Pixel coordinate grounding data:

|---|

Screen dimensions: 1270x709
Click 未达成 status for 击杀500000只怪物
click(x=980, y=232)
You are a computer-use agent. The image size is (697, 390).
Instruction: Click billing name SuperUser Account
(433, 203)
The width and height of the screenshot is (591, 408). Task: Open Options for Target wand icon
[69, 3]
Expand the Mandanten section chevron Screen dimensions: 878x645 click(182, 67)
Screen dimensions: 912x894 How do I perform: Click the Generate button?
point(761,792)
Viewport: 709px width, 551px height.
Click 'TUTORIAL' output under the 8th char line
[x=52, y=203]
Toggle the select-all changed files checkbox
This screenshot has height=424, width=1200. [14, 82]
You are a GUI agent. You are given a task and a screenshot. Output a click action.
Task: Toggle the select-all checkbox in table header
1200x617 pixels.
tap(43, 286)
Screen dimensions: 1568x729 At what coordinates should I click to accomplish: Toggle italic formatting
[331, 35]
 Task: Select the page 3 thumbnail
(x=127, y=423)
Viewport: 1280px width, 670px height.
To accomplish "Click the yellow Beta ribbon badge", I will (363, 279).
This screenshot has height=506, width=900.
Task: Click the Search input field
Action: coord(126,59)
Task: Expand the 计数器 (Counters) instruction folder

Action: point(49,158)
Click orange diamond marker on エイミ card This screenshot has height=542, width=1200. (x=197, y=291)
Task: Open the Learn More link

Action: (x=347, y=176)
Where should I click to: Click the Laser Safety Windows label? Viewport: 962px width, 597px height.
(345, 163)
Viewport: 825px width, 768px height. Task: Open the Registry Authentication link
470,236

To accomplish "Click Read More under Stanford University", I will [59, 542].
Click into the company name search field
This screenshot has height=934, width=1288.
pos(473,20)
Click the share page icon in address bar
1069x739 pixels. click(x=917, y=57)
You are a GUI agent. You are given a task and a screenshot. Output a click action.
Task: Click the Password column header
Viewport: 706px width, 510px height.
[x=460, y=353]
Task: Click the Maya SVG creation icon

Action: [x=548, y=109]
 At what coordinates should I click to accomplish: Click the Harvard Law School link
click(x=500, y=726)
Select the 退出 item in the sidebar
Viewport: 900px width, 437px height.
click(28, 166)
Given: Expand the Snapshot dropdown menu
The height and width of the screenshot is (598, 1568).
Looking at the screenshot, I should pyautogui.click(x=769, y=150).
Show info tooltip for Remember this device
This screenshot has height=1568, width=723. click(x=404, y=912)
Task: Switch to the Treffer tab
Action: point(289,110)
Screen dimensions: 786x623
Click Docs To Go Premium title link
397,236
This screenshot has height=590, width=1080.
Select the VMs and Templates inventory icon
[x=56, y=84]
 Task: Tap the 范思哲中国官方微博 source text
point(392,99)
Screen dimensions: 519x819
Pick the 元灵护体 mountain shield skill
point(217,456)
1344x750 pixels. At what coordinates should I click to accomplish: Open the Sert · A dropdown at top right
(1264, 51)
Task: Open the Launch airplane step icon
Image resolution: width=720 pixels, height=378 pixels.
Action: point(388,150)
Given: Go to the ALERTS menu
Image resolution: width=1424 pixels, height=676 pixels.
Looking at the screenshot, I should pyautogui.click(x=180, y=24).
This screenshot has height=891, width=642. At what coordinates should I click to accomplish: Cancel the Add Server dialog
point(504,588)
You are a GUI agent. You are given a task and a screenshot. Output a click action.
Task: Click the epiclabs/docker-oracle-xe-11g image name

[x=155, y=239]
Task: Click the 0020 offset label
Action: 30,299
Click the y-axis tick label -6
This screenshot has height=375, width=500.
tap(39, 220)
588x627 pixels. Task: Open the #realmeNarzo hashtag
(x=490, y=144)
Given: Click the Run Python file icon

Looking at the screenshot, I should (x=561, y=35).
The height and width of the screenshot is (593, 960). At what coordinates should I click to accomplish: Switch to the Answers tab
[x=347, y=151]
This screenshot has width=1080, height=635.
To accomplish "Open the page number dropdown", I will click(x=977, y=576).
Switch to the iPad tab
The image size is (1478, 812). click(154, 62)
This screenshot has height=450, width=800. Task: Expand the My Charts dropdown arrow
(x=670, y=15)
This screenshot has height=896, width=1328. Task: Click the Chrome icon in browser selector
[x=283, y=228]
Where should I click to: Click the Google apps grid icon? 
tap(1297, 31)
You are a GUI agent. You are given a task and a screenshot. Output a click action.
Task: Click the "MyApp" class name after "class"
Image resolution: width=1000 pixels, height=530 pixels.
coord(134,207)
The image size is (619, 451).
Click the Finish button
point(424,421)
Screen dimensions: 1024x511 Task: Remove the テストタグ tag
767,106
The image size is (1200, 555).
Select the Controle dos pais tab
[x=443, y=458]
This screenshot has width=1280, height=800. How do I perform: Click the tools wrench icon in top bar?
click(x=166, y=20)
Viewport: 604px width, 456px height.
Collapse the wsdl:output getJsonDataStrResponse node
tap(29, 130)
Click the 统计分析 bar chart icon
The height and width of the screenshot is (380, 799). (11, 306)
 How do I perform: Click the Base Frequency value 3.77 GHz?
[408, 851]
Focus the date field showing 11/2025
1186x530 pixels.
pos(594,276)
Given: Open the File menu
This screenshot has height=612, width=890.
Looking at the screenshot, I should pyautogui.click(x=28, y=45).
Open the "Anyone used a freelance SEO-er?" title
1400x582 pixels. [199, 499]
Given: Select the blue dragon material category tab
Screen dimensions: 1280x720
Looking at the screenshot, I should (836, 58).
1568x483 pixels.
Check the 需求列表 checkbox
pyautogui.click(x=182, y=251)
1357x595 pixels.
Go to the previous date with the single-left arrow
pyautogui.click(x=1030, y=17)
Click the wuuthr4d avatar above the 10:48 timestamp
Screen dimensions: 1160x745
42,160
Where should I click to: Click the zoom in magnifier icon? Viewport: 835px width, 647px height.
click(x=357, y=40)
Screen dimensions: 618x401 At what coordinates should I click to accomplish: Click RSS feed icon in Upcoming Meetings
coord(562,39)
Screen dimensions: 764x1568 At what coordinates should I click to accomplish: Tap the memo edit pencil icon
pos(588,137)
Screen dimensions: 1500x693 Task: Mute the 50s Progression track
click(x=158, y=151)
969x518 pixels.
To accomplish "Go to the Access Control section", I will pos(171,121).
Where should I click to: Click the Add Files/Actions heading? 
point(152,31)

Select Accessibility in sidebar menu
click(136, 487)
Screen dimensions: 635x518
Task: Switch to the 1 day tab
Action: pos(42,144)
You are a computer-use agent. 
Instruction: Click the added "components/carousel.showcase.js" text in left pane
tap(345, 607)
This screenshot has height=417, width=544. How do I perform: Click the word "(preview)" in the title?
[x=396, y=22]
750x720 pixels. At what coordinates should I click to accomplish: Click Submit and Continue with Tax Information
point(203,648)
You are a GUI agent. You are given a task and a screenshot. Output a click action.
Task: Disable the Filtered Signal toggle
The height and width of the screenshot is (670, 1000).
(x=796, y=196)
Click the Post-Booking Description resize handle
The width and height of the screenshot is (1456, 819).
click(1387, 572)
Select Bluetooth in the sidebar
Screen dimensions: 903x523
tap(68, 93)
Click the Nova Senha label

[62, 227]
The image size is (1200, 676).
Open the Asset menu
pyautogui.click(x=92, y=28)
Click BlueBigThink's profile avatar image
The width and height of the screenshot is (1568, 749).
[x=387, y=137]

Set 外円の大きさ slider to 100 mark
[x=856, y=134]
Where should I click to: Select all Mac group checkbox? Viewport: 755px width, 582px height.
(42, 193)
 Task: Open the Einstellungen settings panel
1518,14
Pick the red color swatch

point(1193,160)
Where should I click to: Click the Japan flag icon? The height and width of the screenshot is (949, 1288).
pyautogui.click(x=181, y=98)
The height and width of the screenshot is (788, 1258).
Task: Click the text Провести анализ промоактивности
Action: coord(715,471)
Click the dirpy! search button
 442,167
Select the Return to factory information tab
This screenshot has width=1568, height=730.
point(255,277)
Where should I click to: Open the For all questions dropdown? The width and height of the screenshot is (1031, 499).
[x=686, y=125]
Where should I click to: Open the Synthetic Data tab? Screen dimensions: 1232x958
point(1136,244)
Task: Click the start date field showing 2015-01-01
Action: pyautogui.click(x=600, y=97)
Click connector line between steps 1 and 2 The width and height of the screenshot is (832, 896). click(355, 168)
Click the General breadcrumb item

|---|

Required action:
What is asked for is an exact copy of the lines above from the one containing "Select the Controle dos pais tab" through the one containing "Given: Open the File menu", and only those.

Task result:
Select the Controle dos pais tab
[x=443, y=458]
This screenshot has width=1280, height=800. How do I perform: Click the tools wrench icon in top bar?
click(x=166, y=20)
Viewport: 604px width, 456px height.
Collapse the wsdl:output getJsonDataStrResponse node
tap(29, 130)
Click the 统计分析 bar chart icon
The height and width of the screenshot is (380, 799). (11, 306)
 How do I perform: Click the Base Frequency value 3.77 GHz?
[408, 851]
Focus the date field showing 11/2025
1186x530 pixels.
pos(594,276)
Given: Open the File menu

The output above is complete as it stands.